* Document segment *
<<<<

In yourself you will receive the fruit of life, when the stains of
your ignorance are effaced, and I shall not remember that you ever
offended Me. In others I will satisfy through the love and
affection which you have to Me, and I will give to them according
to the disposition with which they will receive My gifts. In
particular, to those who dispose themselves, humbly and with
reverence, to receive the doctrine of My servants, will I remit
both guilt and penalty, since they will thus come to true
knowledge and contrition for their sins. So that, by means of
prayer, and their desire of serving Me, they receive the fruit of
grace, receiving it humbly in greater or less degree, according to
the extent of their exercise of virtue and grace in general. I say
then, that, through your desires, they will receive remission for
their sins. See, however, the condition, namely, that their
obstinacy should not be so great in their despair as to condemn
them through contempt of the Blood, which, with such sweetness,
has restored them.
     "What fruit do they receive?
     "The fruit which I destine for them, constrained by the
prayers of My servants, is that I give them light, and that I wake
up in them the hound of conscience, and make them smell the odour
of virtue, and take delight in the conversation of My servants.
     "Sometimes I allow the world to show them what it is, so
that, feeling its diverse and various passions, they may know how
little stability it has, and may come to lift their desire beyond
it, and seek their native country, which is the Eternal Life. And
so I draw them by these, and by many other ways, for the eye
cannot see, nor the tongue relate, nor the heart think, how many
are the roads and ways which I use, through love alone, to lead
them back to grace, so that My truth may be fulfilled in them. I
am constrained to do so by that inestimable love of Mine, by which
I created them, and by the love, desire, and grief of My servants,
since I am no despiser of their tears, and sweat, and humble
prayers; rather I accept them, inasmuch as I am He who give them
this love for the good of souls and grief for their loss. But I do
not, in general, grant to these others, for whom they pray,
satisfaction for the penalty due to them, but, only for their
guilt, since they are not disposed, on their side, to receive,
with perfect love, My love, and that of My servants. They do not
receive their grief with bitterness, and perfect contrition for
the sins they have committed, but with imperfect love and
contrition, wherefore they have not, as others, remission of the
penalty, but only of the guilt; because such complete satisfaction
requires proper dispositions on both sides, both in him that gives
and him that receives. Wherefore, since they are imperfect, they
receive imperfectly the perfection of the desires of those who
offer them to Me, for their sakes, with suffering; and, inasmuch
as I told you that they do receive remission, this is indeed the
truth, that, by that way which I have told you, that is, by the
light of conscience, and by other things, satisfaction is made for
their guilt; for, beginning to learn, they vomit forth the
corruption of their sins, and so receive the gift of grace.

>>>>

* Required work *
1/ In the passage on remission of sins, why do the others prayed for receive remission of their guilt but not of the penalty due to them?
2/ Copy the rows below, starting with the row that contains "Given: Open the 본문 paragraph format dropdown" and going on through the row that contains "coord(808,58)", including both.

* Task material *
<<<<

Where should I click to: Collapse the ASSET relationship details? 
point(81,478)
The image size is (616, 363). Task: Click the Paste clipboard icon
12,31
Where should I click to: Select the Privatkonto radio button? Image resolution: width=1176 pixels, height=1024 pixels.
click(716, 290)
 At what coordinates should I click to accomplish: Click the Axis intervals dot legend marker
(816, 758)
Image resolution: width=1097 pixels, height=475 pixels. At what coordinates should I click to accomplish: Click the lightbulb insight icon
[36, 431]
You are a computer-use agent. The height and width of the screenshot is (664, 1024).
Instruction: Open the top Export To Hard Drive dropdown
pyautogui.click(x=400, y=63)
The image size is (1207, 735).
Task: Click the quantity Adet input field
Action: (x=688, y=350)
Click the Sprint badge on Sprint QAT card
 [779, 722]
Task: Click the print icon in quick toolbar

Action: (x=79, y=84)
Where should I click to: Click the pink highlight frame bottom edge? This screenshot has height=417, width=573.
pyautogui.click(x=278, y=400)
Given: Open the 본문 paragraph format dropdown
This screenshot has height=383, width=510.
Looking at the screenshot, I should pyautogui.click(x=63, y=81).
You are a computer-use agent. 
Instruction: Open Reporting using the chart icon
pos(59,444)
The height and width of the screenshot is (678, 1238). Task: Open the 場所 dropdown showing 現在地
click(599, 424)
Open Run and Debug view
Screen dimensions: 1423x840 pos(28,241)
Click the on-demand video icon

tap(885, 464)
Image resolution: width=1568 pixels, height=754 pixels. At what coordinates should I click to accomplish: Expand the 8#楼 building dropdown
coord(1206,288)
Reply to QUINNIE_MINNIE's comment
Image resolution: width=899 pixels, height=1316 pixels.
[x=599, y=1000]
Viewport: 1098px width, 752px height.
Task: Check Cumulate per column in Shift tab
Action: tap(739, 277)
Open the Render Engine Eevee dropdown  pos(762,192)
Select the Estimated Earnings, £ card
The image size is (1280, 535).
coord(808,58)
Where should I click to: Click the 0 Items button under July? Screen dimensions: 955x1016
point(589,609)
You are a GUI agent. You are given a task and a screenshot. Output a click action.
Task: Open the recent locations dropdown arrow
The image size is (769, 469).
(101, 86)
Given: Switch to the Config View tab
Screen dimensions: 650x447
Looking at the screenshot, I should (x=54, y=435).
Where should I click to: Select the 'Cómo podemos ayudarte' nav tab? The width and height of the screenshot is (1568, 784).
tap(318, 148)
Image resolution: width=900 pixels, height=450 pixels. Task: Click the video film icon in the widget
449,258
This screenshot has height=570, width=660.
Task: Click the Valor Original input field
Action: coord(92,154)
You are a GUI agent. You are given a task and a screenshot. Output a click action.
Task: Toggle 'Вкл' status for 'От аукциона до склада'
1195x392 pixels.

>>>>

* Results by task *
1/ They are not disposed to receive with perfect love the love offered to them, and they feel grief for their sins with imperfect love and contrition rather than with bitterness and perfect contrition. Complete satisfaction requires proper dispositions on both sides, in the one who gives and the one who receives. Because they are imperfect, they receive the desires offered for them imperfectly.

2/
Given: Open the 본문 paragraph format dropdown
This screenshot has height=383, width=510.
Looking at the screenshot, I should pyautogui.click(x=63, y=81).
You are a computer-use agent. 
Instruction: Open Reporting using the chart icon
pos(59,444)
The height and width of the screenshot is (678, 1238). Task: Open the 場所 dropdown showing 現在地
click(599, 424)
Open Run and Debug view
Screen dimensions: 1423x840 pos(28,241)
Click the on-demand video icon

tap(885, 464)
Image resolution: width=1568 pixels, height=754 pixels. At what coordinates should I click to accomplish: Expand the 8#楼 building dropdown
coord(1206,288)
Reply to QUINNIE_MINNIE's comment
Image resolution: width=899 pixels, height=1316 pixels.
[x=599, y=1000]
Viewport: 1098px width, 752px height.
Task: Check Cumulate per column in Shift tab
Action: tap(739, 277)
Open the Render Engine Eevee dropdown  pos(762,192)
Select the Estimated Earnings, £ card
The image size is (1280, 535).
coord(808,58)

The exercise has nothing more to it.